そこで、これから会社設立を検討している外国人の方に向けて、経営管理ビザを取得する上で注意しておきたいことをご説明します。

経営管理ビザの注意点

経営管理ビザは、日本で貿易やその他事業を経営するとき、または事業管理に従事する活動を外国人が行うときに必要とされる在留資格です。
事業を経営する経営者とは日本に事業所のある法人を経営する方のことですが、事務所や店舗が事業用として確保されていることが必要であり、自宅作業は不可となっています。

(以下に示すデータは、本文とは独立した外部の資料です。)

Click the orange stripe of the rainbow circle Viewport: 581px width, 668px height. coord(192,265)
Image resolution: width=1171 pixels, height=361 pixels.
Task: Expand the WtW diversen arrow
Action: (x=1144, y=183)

さらに、会社設立については次の要件を満たすことが必要です。
①日本に住む2人以上の常勤職員(具体的には日本人・特別永住者・永住者・日本人の配偶者等・永住者の配偶者等・定住者)を雇用すること
②資本金または出資金の総額が500万円以上
③上記①②に準ずる規模と認められるものであること

他にも、事業が安定・継続して営まれるものと客観的に認められることも必要です。また、起業する上での合理的理由や、事業計画と関連する本人の経歴なども重視されます。

審査が長引けばコスト負担が増えることに

入国管理局の審査は厳しいため、3か月程度の時間を要することに加えて、申請よりも前に会社設立や事業所用物件の確保などが求められます。
先行して出費がかさむこととなるため、万一ビザを取得できなかったときには経済的損失が大きくなることは留意しておく必要があるでしょう。
そして審査が長引いてしまえば、営業開始に至ることができず本来であればば得られたはずの売上を失うことになります。
審査結果を待つまでの間、不動産の賃料や生活費など出費もかさんでしまうので、無駄が発生しないよう確実に手続きを進めていくことが求められるでしょう。

不許可になってしまわないためにも

外国人が会社設立する場合において、経営管理ビザで求められる要件をクリアすることはもちろんのこと、安定・継続して事業を営むことを可能とする具体的な理由や事業計画書の準備なども必要です。
経営管理ビザ取得申請で不許可になってしまわないように、事前に専門家に相談しながら準備を進めることが望ましいといえます。